Schrijf het stuk uit de tekst over Donald Trump tussen "Intussen denk ik: als" en "Witte Huis hebben?", beide meegerekend, opnieuw op en vervang daarin "narcist" door "egoïst".

→ **Te lezen tekst**
##############################
Intussen denk ik: als de man zo’n narcist is en dergelijke, loopt hij een gerede kans om een of andere ultralinkse gek, een soort Volkert van der G. tegen te komen en door zo iemand doodgeschoten te worden door. Is dat erg? Ik vind van wel, zeer zeker, maar wie zou niet liever vice-president Mike Pence in zijn plaats in het Witte Huis hebben?
Ik heb nog een intussen. Mensen als Donald Trump en in Nederland Geert Wilders hebben een heleboel afwijkende ideeën van de mijne. Aan de andere kant, daartussen zitten, denk ik wel eens, ook zaken waarvan ook ik oprecht vind dat ze maar eens geëffectueerd moeten worden. Met Donald Trump vraag ik me af of we op een uitgebreide instroom uit een land als Soedan of Jemen zitten te wachten. En is die muur vanuit Mexico naar de Verenigde Staten echt zo vreselijk? (Iets anders is hoe de V.S. zich destijds een flink stuk van Mexico heeft kunnen toe-eigenen.)
##############################
→ **Getoonde regels**
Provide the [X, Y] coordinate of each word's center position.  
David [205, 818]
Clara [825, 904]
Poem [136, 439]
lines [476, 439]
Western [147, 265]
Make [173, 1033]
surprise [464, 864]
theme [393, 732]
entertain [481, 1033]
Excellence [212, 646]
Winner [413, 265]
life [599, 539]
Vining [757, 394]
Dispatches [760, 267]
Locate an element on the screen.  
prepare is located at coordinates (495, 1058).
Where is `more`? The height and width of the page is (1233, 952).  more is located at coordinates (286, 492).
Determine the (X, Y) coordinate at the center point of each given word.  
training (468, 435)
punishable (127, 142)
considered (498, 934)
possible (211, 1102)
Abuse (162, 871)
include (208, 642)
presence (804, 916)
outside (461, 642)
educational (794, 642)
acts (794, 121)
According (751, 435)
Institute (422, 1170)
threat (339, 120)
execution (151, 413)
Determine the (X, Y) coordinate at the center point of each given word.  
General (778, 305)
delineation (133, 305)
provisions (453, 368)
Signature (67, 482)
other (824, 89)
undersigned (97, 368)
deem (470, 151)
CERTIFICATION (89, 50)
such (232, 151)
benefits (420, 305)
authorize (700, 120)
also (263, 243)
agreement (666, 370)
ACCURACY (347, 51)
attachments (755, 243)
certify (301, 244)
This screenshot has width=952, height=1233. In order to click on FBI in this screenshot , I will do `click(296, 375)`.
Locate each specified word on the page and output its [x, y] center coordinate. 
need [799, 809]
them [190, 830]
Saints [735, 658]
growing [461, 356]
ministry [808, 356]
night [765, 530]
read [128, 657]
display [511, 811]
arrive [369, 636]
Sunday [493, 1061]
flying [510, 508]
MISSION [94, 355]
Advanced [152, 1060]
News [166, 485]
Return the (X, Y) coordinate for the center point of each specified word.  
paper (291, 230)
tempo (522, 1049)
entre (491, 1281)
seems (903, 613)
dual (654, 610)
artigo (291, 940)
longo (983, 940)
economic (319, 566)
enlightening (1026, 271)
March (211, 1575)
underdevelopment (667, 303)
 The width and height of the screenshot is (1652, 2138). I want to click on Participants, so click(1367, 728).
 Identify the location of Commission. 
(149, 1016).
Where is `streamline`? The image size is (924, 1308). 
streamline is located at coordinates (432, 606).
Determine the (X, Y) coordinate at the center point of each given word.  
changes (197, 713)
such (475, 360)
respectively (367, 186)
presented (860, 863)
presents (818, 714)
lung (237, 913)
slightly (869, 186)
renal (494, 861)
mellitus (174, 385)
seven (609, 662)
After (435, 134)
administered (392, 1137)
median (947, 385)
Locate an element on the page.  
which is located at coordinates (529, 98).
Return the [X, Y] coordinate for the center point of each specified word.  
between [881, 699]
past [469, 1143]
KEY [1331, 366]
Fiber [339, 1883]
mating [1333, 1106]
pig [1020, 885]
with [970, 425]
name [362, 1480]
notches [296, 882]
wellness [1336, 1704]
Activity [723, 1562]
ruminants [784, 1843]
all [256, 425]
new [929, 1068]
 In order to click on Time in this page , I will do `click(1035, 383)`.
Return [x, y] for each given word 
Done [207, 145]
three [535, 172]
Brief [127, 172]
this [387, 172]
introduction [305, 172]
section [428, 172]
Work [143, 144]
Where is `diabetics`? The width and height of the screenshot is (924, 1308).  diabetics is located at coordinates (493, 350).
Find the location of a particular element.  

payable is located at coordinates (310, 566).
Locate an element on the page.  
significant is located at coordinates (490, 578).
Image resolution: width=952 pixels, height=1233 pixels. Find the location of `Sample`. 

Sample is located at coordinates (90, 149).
##############################
→ **Antwoord**
Intussen denk ik: als de man zo’n egoïst is en dergelijke, loopt hij een gerede kans om een of andere ultralinkse gek, een soort Volkert van der G. tegen te komen en door zo iemand doodgeschoten te worden door. Is dat erg? Ik vind van wel, zeer zeker, maar wie zou niet liever vice-president Mike Pence in zijn plaats in het Witte Huis hebben?